### TEXT EXCERPT
I came up with these exercises for someone learning to code. But I thought more people might want to do them.
I like functional programming, so the exercises asks you to make functions that are common in functional programming. If you have learned a language, but want to learn more about functional programming, these exercises are for you.
The exercises were originally meant for Python, but doing them in JavaScript, Ruby or any Lisp (Scheme, Clojure, …) should work just as well. It should also be possible to do them in Java and C#, but it will probably not be as easy.
Most of the functions you are asked to create already exist in functional languages, or libraries for most languages. But it can be educational to implement them yourself.
The exercises are just very roughly in order of difficulty. If you get stuck on one, try the next.
A “map” is the same as a dictionary or hash table, i.e. a data structure that maps keys to values.
When creating the functions below, think about what happens in edge cases, such as giving zip lists of different lengths. Decide what should happen in these cases!
No function should modify its arguments (as is possible with lists and maps in Python). Always leave the arguments the way they were and create new stuff for the output.
If you find f(arg1)(arg2) confusing, it just means that f(arg1) returns a function that we immediately call with the argument arg2.
If you use Python 3, you might need to wrap your test calls in the list function to get back a list and not an iterator, so you can more easily see the results.
Recursion is essential for functional programming. Learn about it!
Below are a few pratice problems.
Imagine you have a tree of nested lists, like this:
[1, [[2], 3], [4], 5, [6, 100, [[7], [[8]], 9]], 10]Write functions to recursively…
- calculate the sum of all the numbers in a tree,
- calculate the depth of a tree (in the tree above,
8is the deepest element), - find the largest value in a tree.
You can also try the Towers of Hanoi problem. There are three rods, A, B and C. On rod A there are a stack of 6 disks (with a hole in the middle) of different sizes, sorted by size, so that the biggest disk is on the bottom. Your job is to print out instructions for how to move the stack of disks from rod A to rod C. You can only move one disk at a time, the topmost disk on a rod, and at no point can a bigger disk be on top of a smaller disk. You can of course place disks on rod B temporarily.

### WORK TO DO
Answer these questions about the functional programming exercises:
(a) Which language were the exercises first meant for?
(b) How many disks start on rod A in the Towers of Hanoi problem?
(c) What should you do if you get stuck on one exercise?
The listing after this comes from another source.

### SOURCE DATA

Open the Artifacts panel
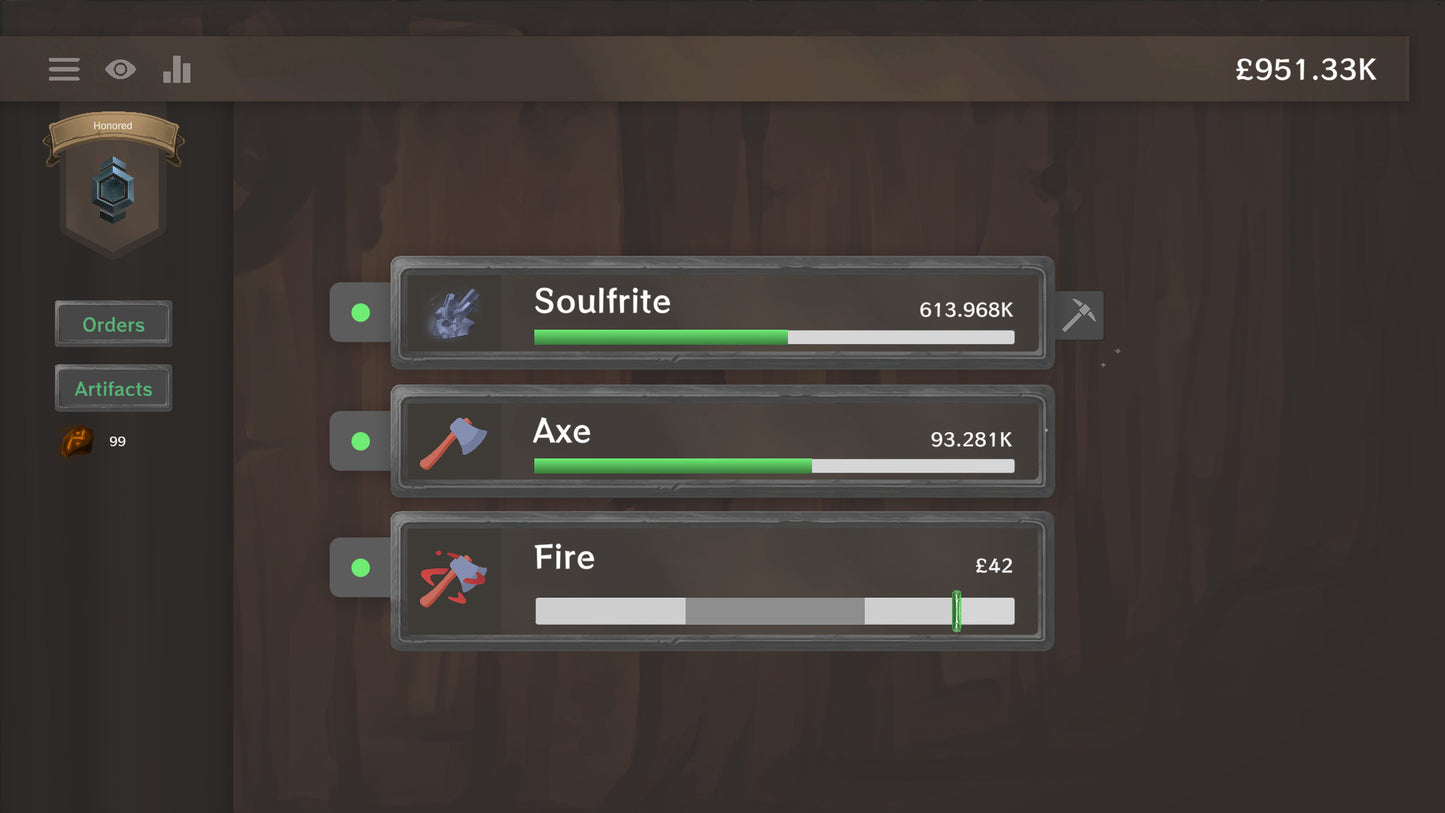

### SOLVED PROBLEM
(a) Python
(b) 6
(c) Try the next one.